Eric replies: Dude, I also need you to vacate the apartment. (I hate to listen to Red Sox fans, of whom I am one in years that the Mets are eliminated, cry at night.)
Name: Hart Edmonds
Hometown: Omaha
So, Eric, help me understand this. Milbank and other Washington Post reviewers think Gore's too smart for the rest of us. I've got a hunch he's too smart by far for most of the D.C. pundit crowd as well. What would we rather have? A President who's dumb as a sack of hammers? Oh, I guess that's taken care of! It's easy to feel the equal or superior of Bush for all the horrendous decisions the “Great Decider” has made. But the chattering class just can't stand meeting up with someone like Gore who attacks head-on the shallowness that persists in much of journalism today. Too many of the D.C. pundits have been swimming in the shallow end of the gene pool for too long. Most signed off the failed Iraq policy and don't have the guts or the smarts to realize they were snookered.
Name: Melissa Morman
Hometown: Littleton, CO
Dr. A -- if you get a chance, kindly pass this along to Mr. Milbank:
My husband (born and raised in Iowa) has often said “Iowa farmers don't respect a good education. They worship one.” He and his three siblings all graduated from Iowa schools with multiple degrees. I guess it hasn't occurred to Mr. Milbank that people outside the Beltway actually, you know, read. (And yeah, the slap at Gore is obvious too. Geesh.)
Good work as always. Thanks.
Name: Larry Howe
Hometown: Oak Park, IL
Eric --
You're right that Milbank's remarks about Gore's book being over the heads of Iowans is insulting. What's more, it's flat wrong. The last statistics I saw, a while ago I admit, showed Iowans as the most educated of the residents of all 50 states.
I've only met one Iowa corn farmer, but his profile matched that statistical portrait rather well. We met in Santa Fe and had three or four extended conversations around the fireplace of the lodge where we were each staying. He held a bachelor's and a master's degree and was extremely well read. He and his wife traveled the world every year during the offseason.
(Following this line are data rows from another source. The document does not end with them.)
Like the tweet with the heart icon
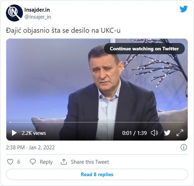tap(10, 162)

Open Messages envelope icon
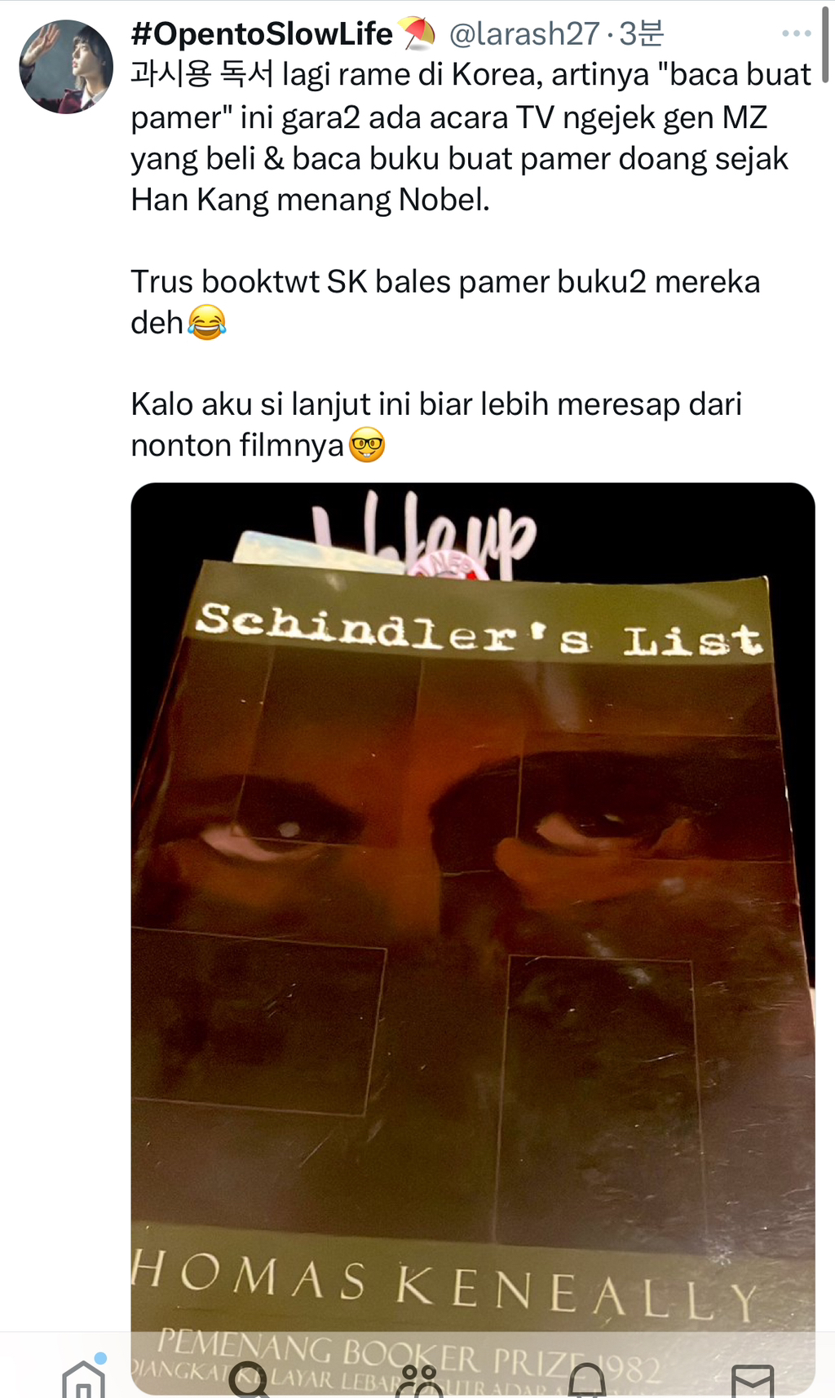753,1381
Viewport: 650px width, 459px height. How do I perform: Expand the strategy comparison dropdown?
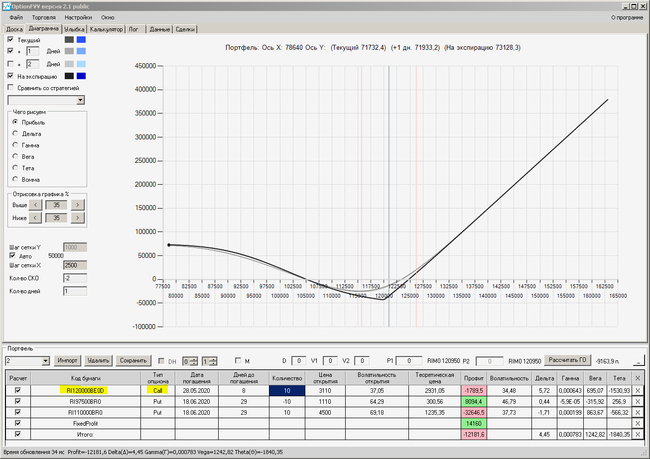(x=81, y=101)
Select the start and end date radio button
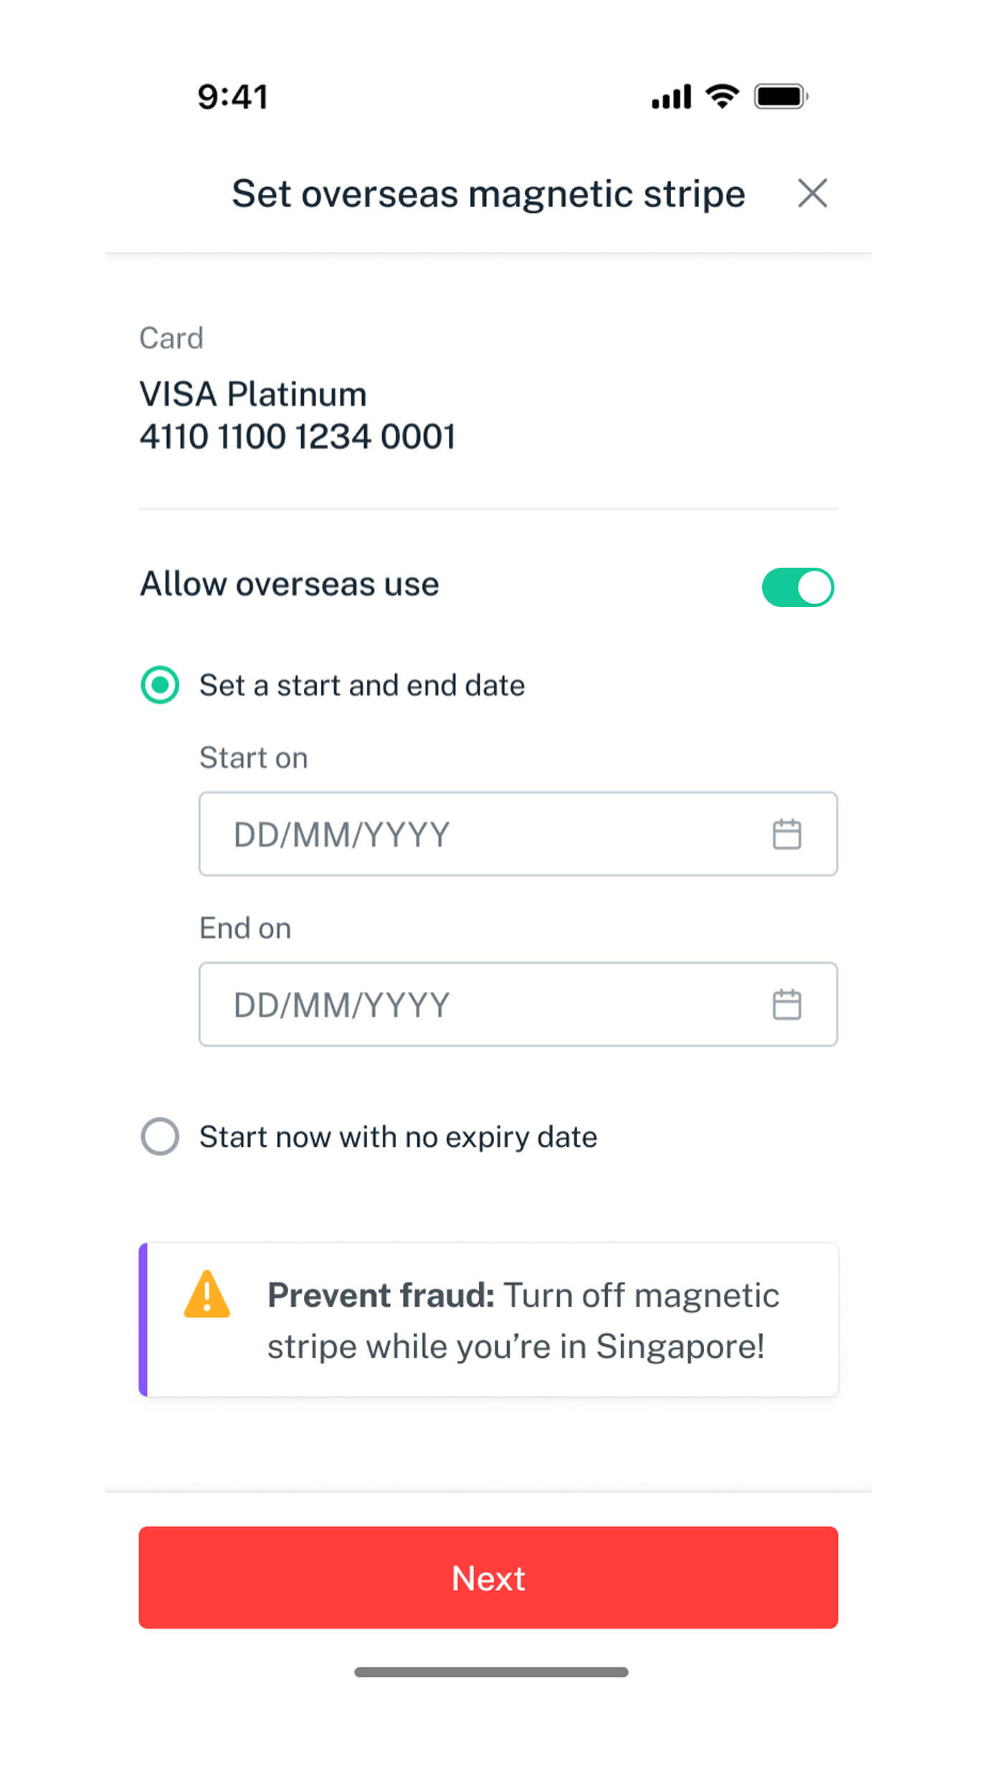This screenshot has height=1774, width=985. tap(160, 685)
His two sons had lived abroad as high school students through AFS, and Mr. and Mrs. Iowa farmer had visited those families who had hosted their sons in Denmark and Thailand.
Milbank should get out a little more himself.
Name: Don Schneier
Hometown: Springfield MA
I agree with you that we need to be patient with the attempts of the majority of Congress to end the Iraq fiasco. However, they need to exercise some discipline in their efforts. The issue for them should be the single true and Constitutionally-validated point -- that Bush has continuously lied and/or performed incompetently, and therefore, can no longer be trusted with spending public money on Iraq. In contrast, any reference to solicitude for the well-being of the troops is a distraction that plays right into Bush's hands, and is bait that Congress should not bite at in their rhetorical battles with him.